The one-day shutdown of the TSX and TSX Venture Exchange offers just as many important lessons for IT organizations as it does for Canadian traders, according to industry observers.
Shortly after opening Wednesday morning, tech workers at the Toronto-based stock exchange noticed some data was missing from the exchange’s computer systems. While the system could still process orders, traders did not have access to real-time data such as stock quotes, corporate actions, and other index information.
The stock exchange ultimately decided to shut down trading just 18 minutes after the opening bell and did not resolve the issue until Wednesday afternoon.
TMX Group Inc., the company that runs the TSX and updated traders on the shutdown several times through the day, said its initial findings indicate “a network firmware issue” resulting in “complications with data sequencing.” In a statement, TMX added that the glitch impacted the delivery of Level 1 data feeds. The back-up systems were also affected, the company said.

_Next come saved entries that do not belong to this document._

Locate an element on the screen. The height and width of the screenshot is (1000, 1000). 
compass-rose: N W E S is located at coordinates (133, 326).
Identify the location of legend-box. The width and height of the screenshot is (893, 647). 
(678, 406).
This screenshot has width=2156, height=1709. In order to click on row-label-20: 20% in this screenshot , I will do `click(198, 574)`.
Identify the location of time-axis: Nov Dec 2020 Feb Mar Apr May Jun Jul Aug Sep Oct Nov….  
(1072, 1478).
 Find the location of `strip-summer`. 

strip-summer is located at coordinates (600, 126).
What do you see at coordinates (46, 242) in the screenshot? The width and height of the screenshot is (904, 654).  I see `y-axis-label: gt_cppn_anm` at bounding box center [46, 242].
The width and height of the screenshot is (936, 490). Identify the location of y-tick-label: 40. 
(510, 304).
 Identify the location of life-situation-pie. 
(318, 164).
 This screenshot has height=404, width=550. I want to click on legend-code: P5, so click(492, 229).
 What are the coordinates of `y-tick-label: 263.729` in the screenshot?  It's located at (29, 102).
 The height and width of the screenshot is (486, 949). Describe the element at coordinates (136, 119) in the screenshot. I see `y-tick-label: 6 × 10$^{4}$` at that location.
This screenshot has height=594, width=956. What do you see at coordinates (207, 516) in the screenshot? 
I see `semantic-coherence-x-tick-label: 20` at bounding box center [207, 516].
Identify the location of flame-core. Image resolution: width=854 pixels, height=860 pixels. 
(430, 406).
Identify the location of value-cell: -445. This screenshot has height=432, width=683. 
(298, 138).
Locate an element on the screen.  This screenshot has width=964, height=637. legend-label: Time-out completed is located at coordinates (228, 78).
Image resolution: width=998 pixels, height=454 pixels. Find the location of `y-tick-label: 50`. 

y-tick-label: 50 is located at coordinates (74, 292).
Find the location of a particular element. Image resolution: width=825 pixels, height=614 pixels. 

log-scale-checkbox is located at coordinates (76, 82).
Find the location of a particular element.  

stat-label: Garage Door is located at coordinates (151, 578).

“The TSX is a utility,” Rob Burbach, senior analyst with IDC’s Financial Insights Canada, said. “But the difference between a utility like electricity and the stock exchange is that we don’t have any alternatives for our electricity. We certainly do have alternatives to trade stocks.”
And many traders did just that, flocking to alternate trading systems, including the New York Stock Exchange to make trades on inter-listed company stocks.
Michael Ptasznik, chief financial officer with the TMX, told news outlets that the system runs on “very complex technology” and despite its best efforts, the TSX will not always be able to maintain 100 per cent availability.
But according to some analysts, for a service like the TSX which needs to be reliable and reputable in the eyes of its users, that kind of availability is expected – especially during trading hours.
“To be fair to the TSX, it’s probably something you can get away with once, but the fact that it took all day to fix was where it became more of a problem,” Burbach said.
He added that earlier this year, a software problem caused a similar shutdown at the London Stock Exchange.
“But even in that scenario, they managed to get it up before the end of the day and people were able to get their trades in before the close,” he said. “We didn’t see that opportunity in Toronto.”
Carmi Levy, a technology analyst with AR Communications Inc., said that the real impact of the TSX meltdown will be felt over the next few months as publicly traded companies and their stakeholders continue to evaluate where it makes the most sense to be listed.
“The TSX has just given them a perfect excuse to begin considering other exchanges, and nothing short of an all-out investment by IT to re-establish the exchange’s technical credibility will stem the tide,” he said.
Although Levy agreed that the TSX can’t promise 100 per cent availability of every online system, he felt the exchange could do a better job of building redundancies into its systems to prevent a complete meltdown.
“It’s one thing to have a failure, followed by failover to a redundant system. It’s quite another to have a failure followed by complete nothingness,” he added.
As for what businesses can actually learn from this, Levy said that companies will want to ensure they aren’t similarly exposed to a total system meltdown without an alternative or workaround. That means dusting off your disaster recovery plan and ensuring you anticipate a wide range of potential outage scenarios, specifying how the organization can respond and the resources required to carry out the response.
“[In the TSX’s case] the back-up plan to a scenario like this must incorporate some sort of redundant trading system availability in the event their primary systems are unavailable,” he said.
“If they had a fallback plan, it wasn’t in evidence in this case. So while it’s unrealistic for any one system to come with a 100 per cent availability guarantee, it’s equally unacceptable for something like this to cascade into the kind of widespread, long-term event that we saw this week.”
But while the 24/365 goal is a grand focus, it is also an unrealistic and unnecessary one for many IT shops, according to a recent Info-Tech Research Group report on data centre reliability. In the case of an e-commerce site, the bulk of activity might occur during the morning or early afternoon. If only two per cent of Web traffic occurs outside of those times, it gives IT a clearly defined window for maintenance and upgrades.
The research firm added that most enterprises are working towards the “high availability” model rather than a “continuous availability” model.